*PROBLEMA 1:*
Localize nos registos abaixo todas as linhas que contêm a palavra "column" e copie-as. As maiúsculas e minúsculas contam.

*EXCERTO FORNECIDO:*
* * *
Assim sendo, o consentimento da sociedade constitui um requisito legal da eficácia da cessão de quotas, cuja falta não determina a invalidade da cessão, mas apenas a sua ineficácia para com a sociedade, tudo se passando, enquanto não for consentida, como se a cessão não tivesse existido.

Em consonância com tais regras, estabelece o artigo 246º, nº 1, al. b) do CSC que tais negócios dependem da deliberação dos sócios, tomadas por uma das formas previstas no artigo 247º do CSC.

Quanto à forma como o consentimento da sociedade há-de ser prestado para que os negócios de transmissão de quotas sejam eficazes perante a sociedade, regem os artigos 230º e 231º do CSC.
* * *
*REGISTOS FORNECIDOS:*
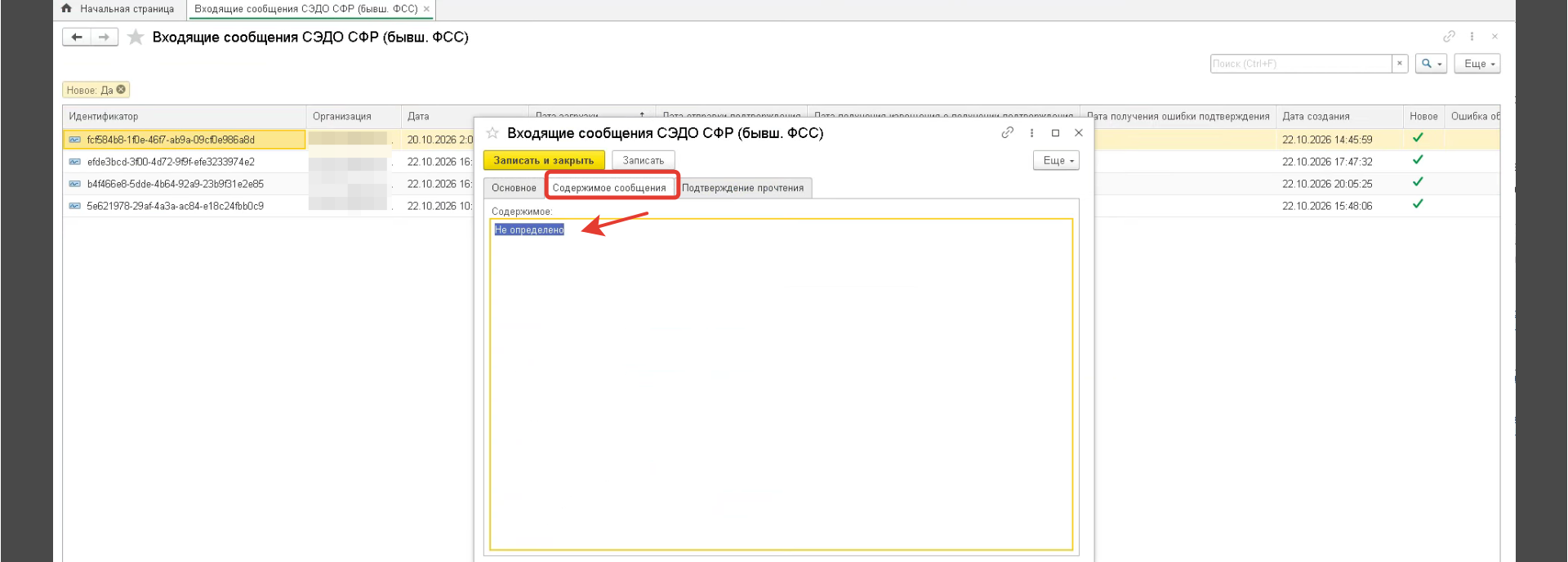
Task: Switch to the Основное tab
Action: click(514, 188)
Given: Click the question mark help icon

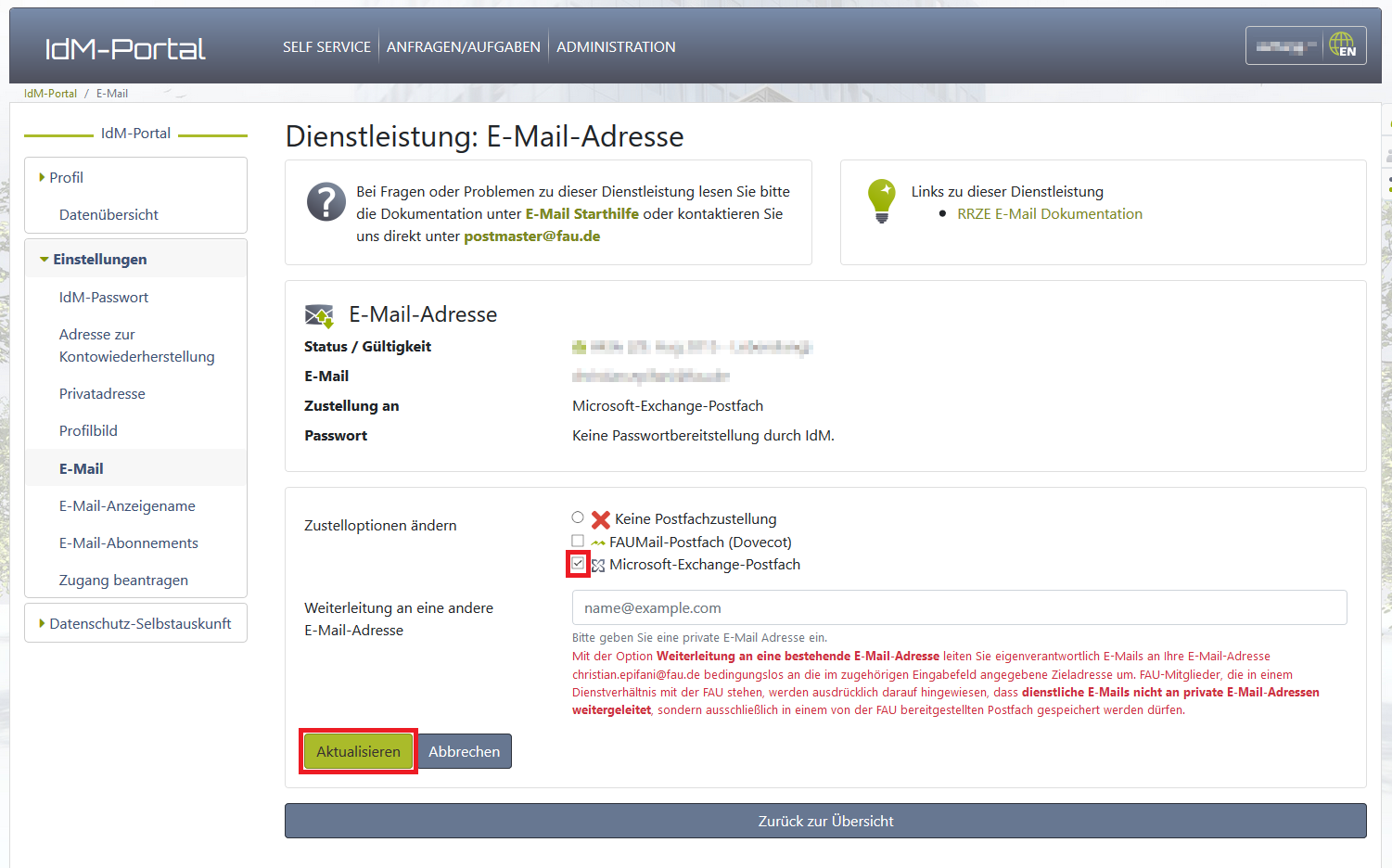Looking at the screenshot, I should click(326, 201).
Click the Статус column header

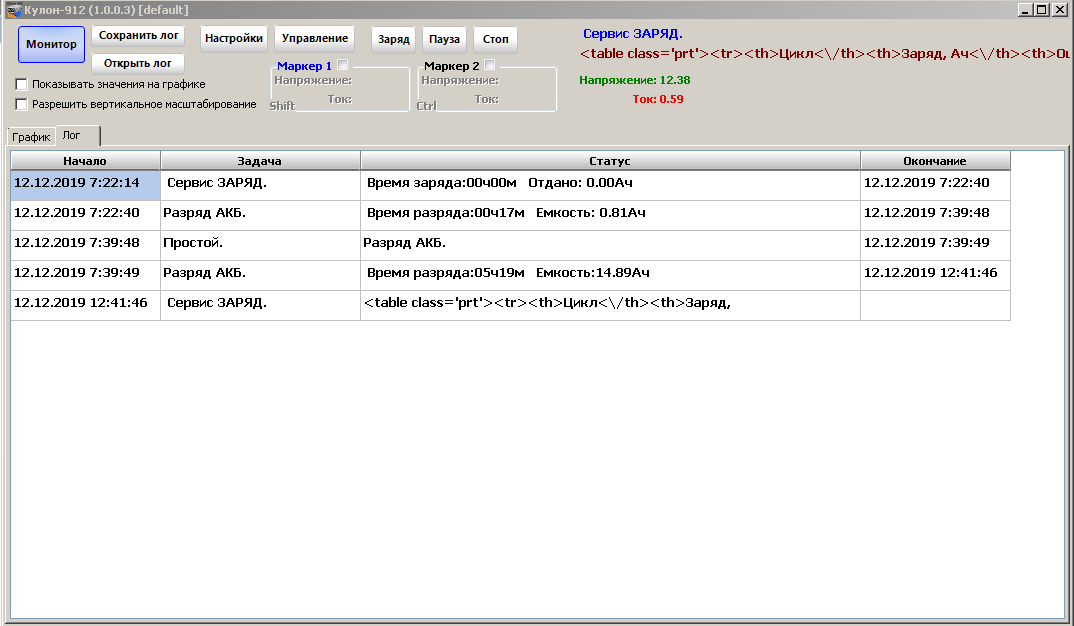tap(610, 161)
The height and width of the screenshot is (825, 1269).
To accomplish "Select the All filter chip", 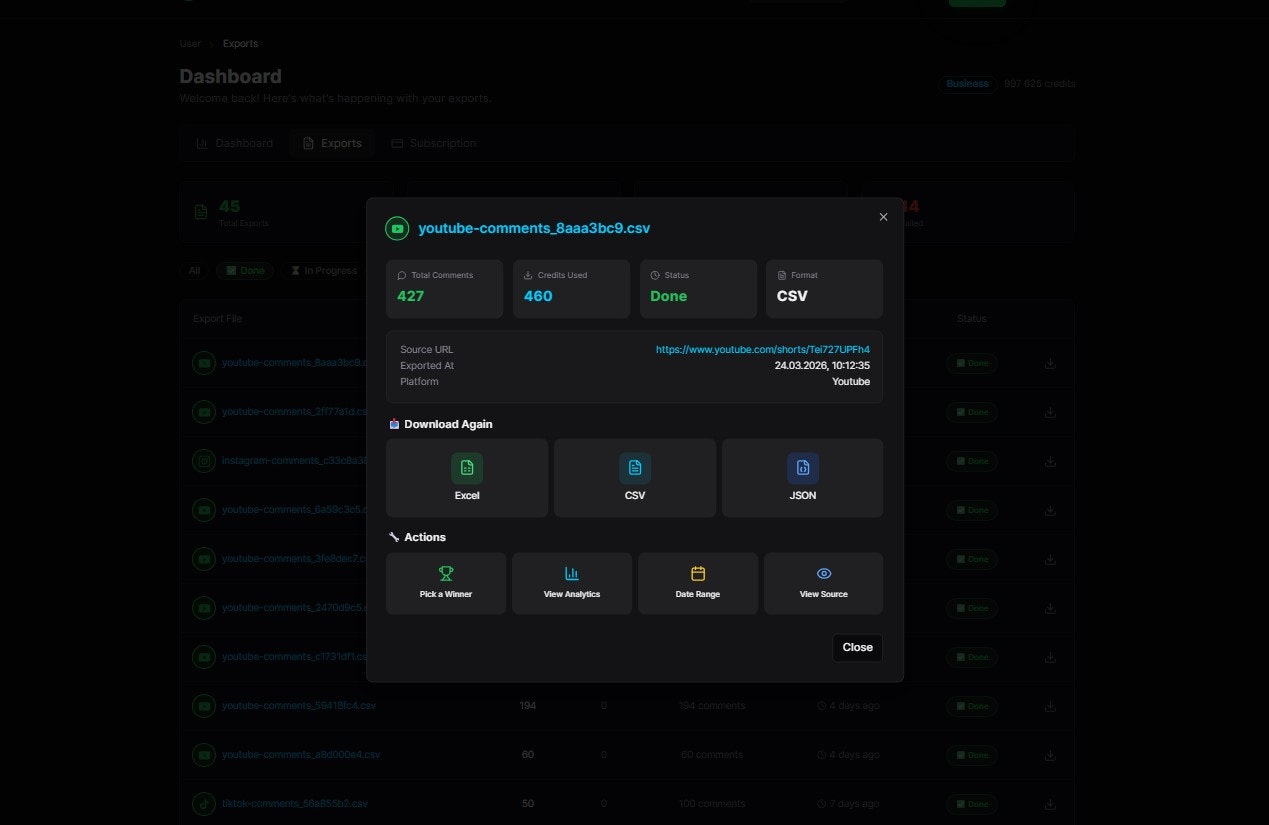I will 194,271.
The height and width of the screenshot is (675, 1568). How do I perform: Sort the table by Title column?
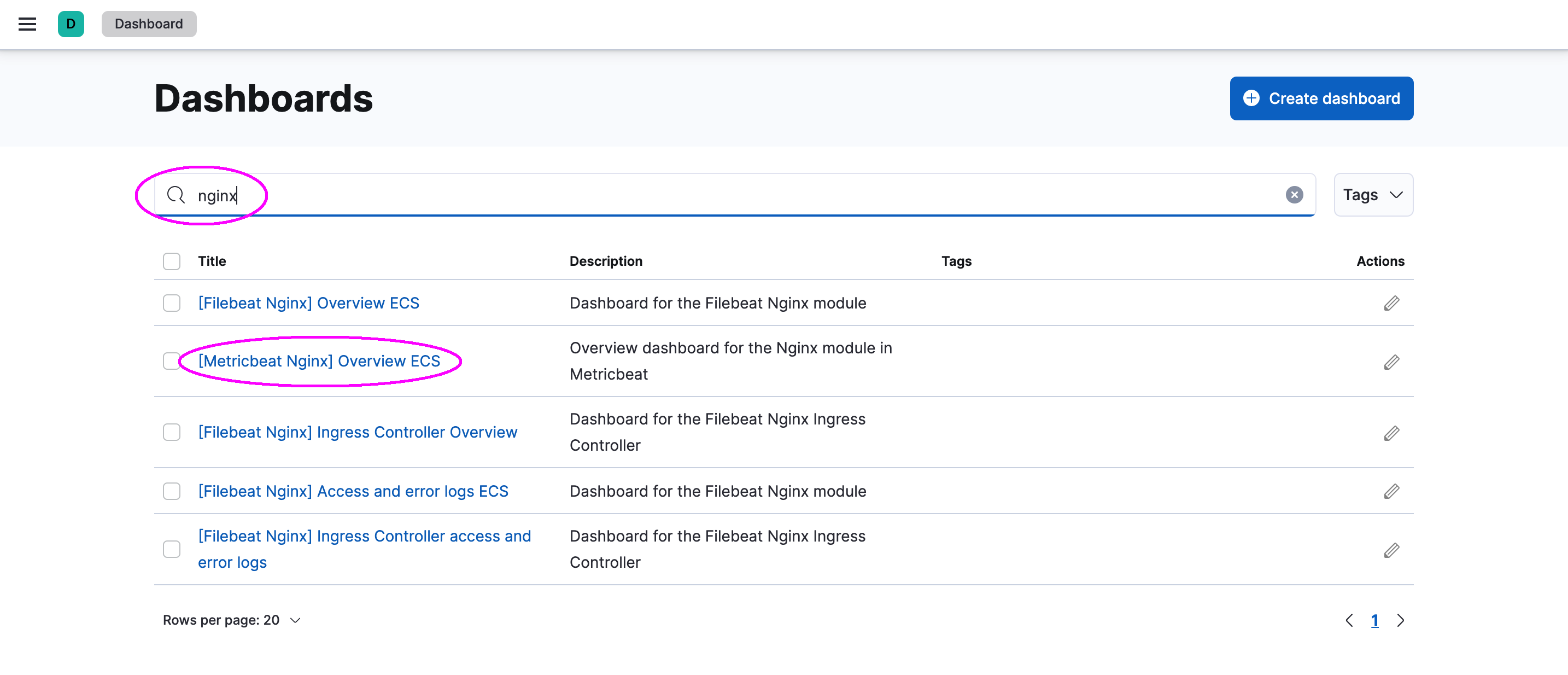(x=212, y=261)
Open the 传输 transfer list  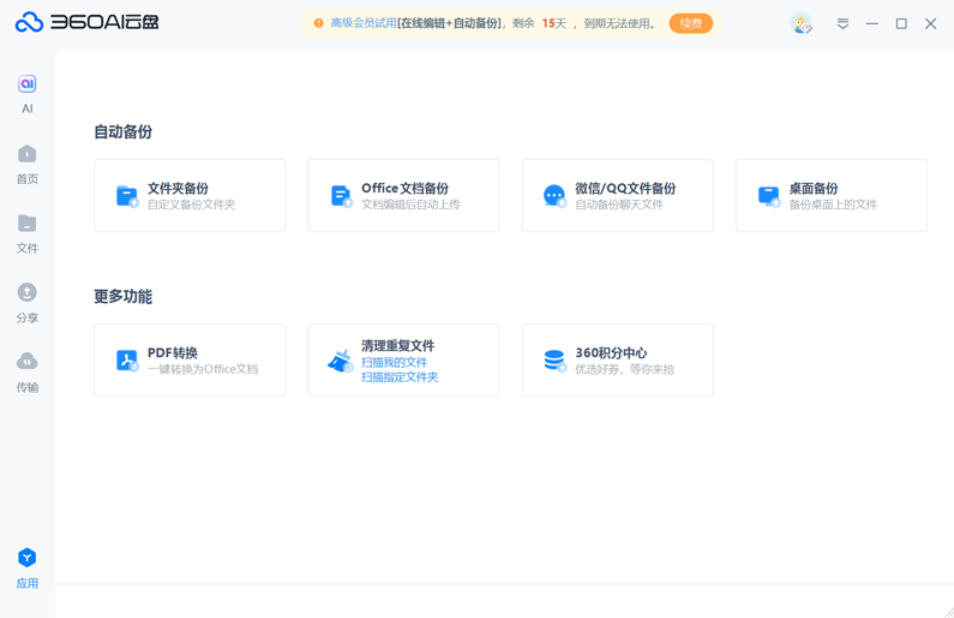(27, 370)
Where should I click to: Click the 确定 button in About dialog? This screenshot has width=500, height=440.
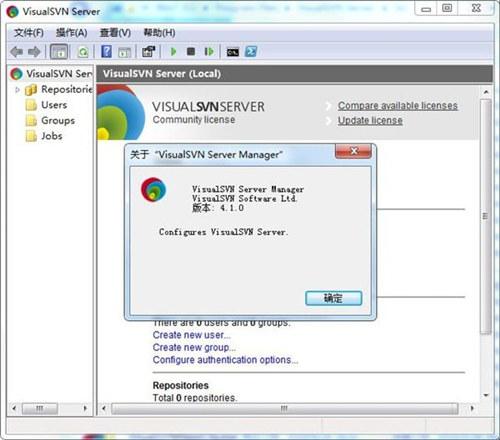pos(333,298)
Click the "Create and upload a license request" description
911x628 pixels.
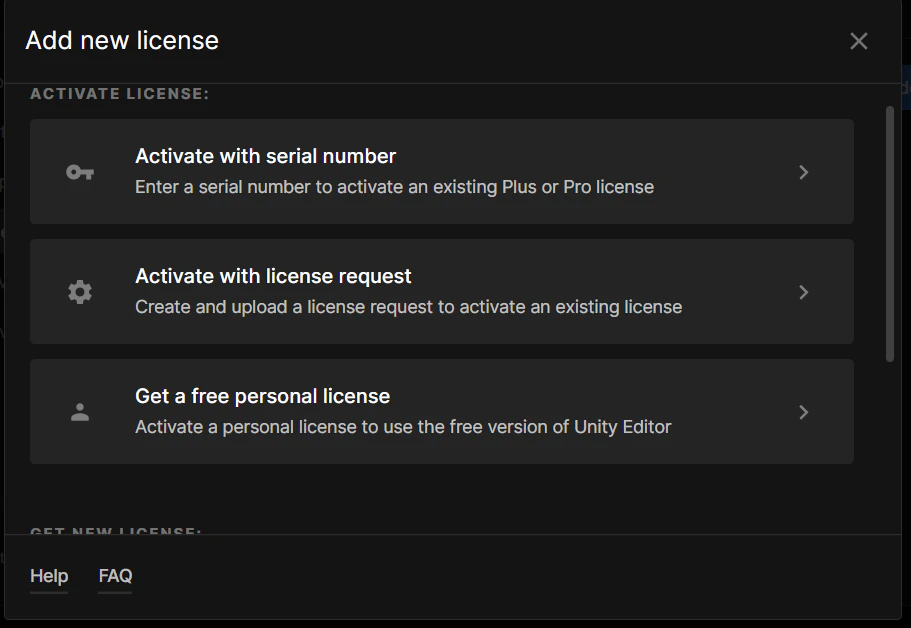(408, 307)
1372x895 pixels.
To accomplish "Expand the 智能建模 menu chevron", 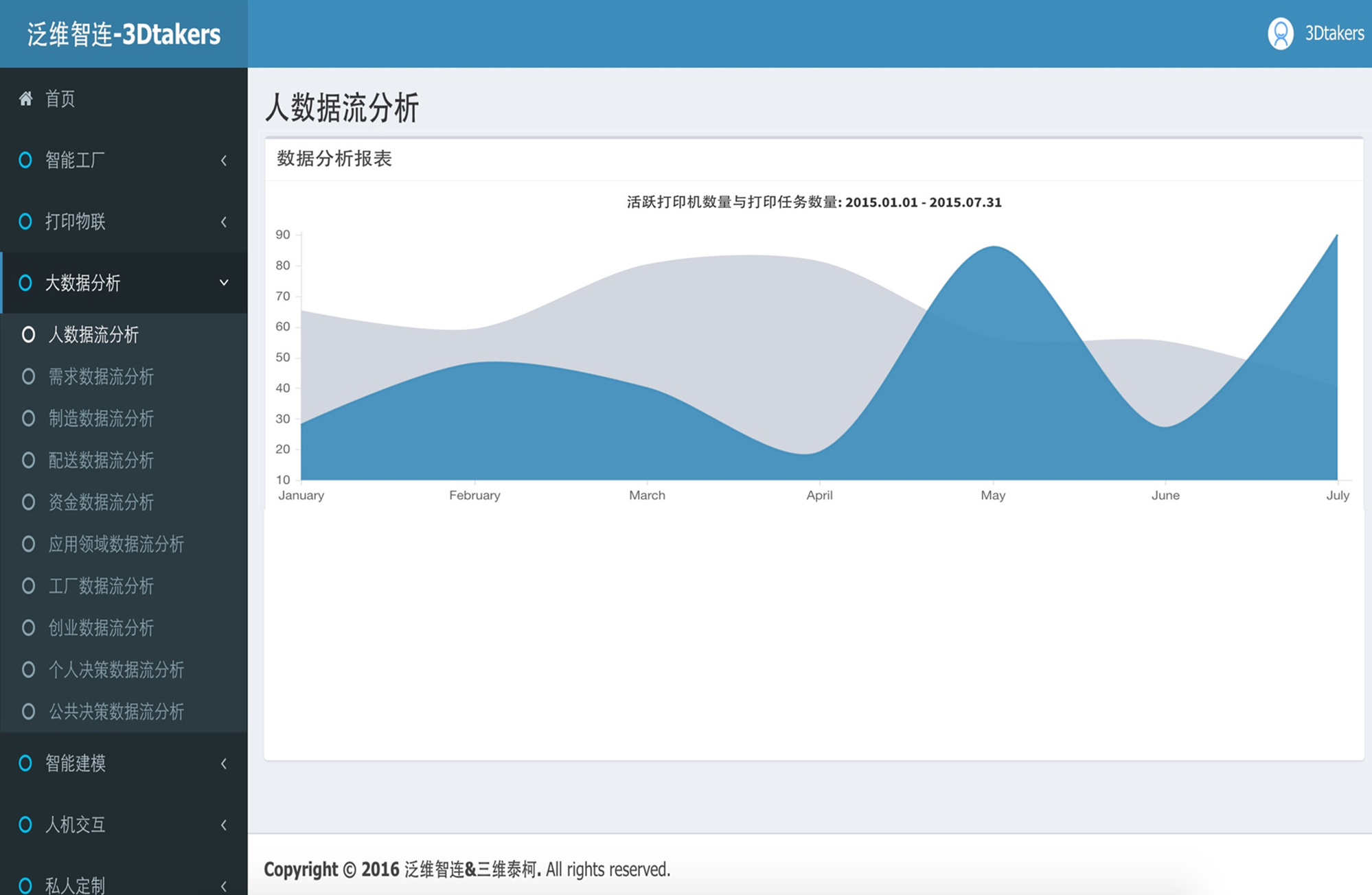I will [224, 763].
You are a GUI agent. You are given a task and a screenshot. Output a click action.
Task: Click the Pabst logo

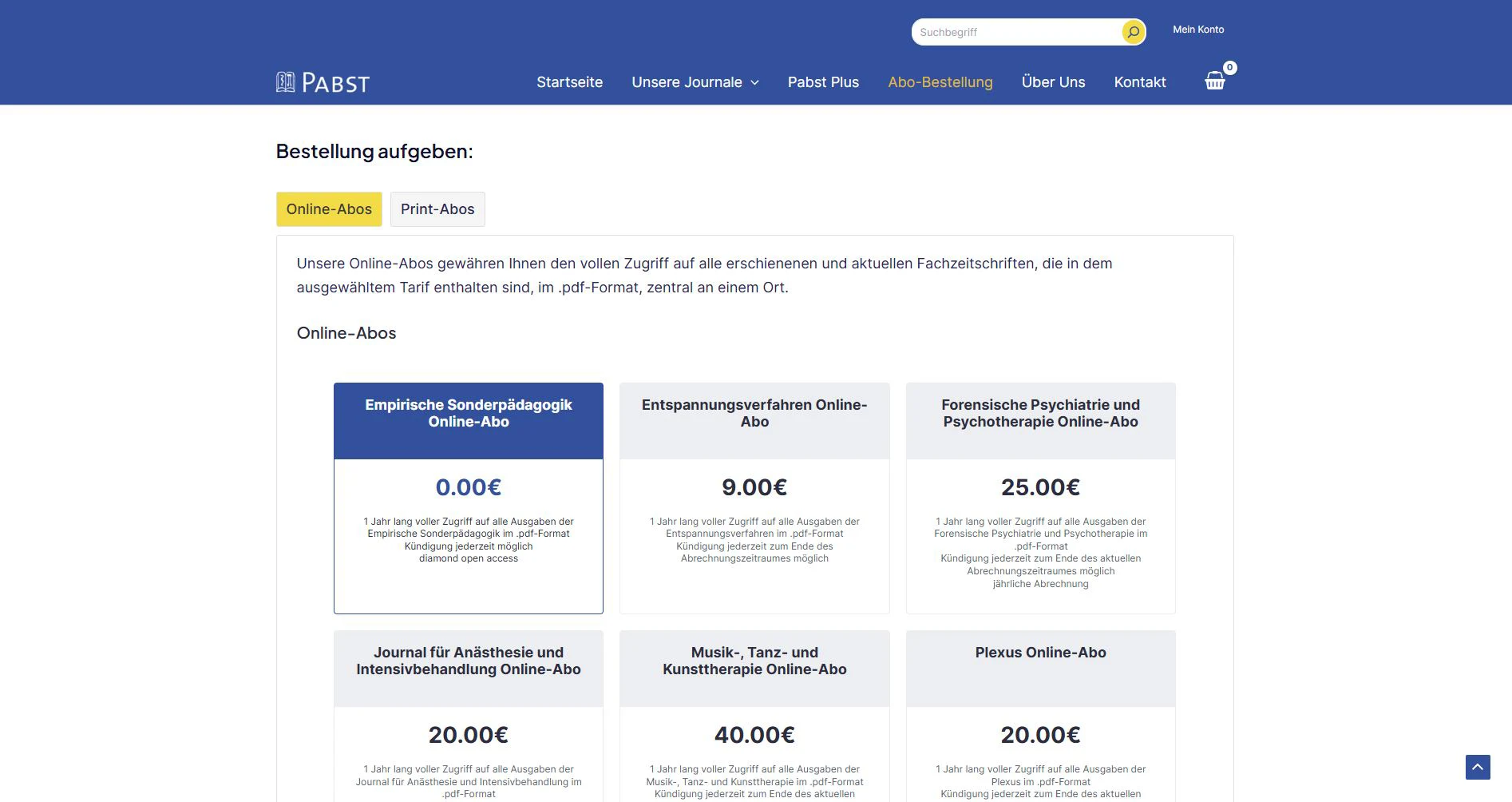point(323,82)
* * *
*PROBLEMA 2:*
Imprima o excerto sobre a cessão de quotas na íntegra, sem qualquer alteração.

*RESOLUÇÃO 1:*
Click the Статус column header
The height and width of the screenshot is (675, 1568). How do I perform: Sort the table by Title column?

*RESOLUÇÃO 2:*
Assim sendo, o consentimento da sociedade constitui um requisito legal da eficácia da cessão de quotas, cuja falta não determina a invalidade da cessão, mas apenas a sua ineficácia para com a sociedade, tudo se passando, enquanto não for consentida, como se a cessão não tivesse existido.

Em consonância com tais regras, estabelece o artigo 246º, nº 1, al. b) do CSC que tais negócios dependem da deliberação dos sócios, tomadas por uma das formas previstas no artigo 247º do CSC.

Quanto à forma como o consentimento da sociedade há-de ser prestado para que os negócios de transmissão de quotas sejam eficazes perante a sociedade, regem os artigos 230º e 231º do CSC.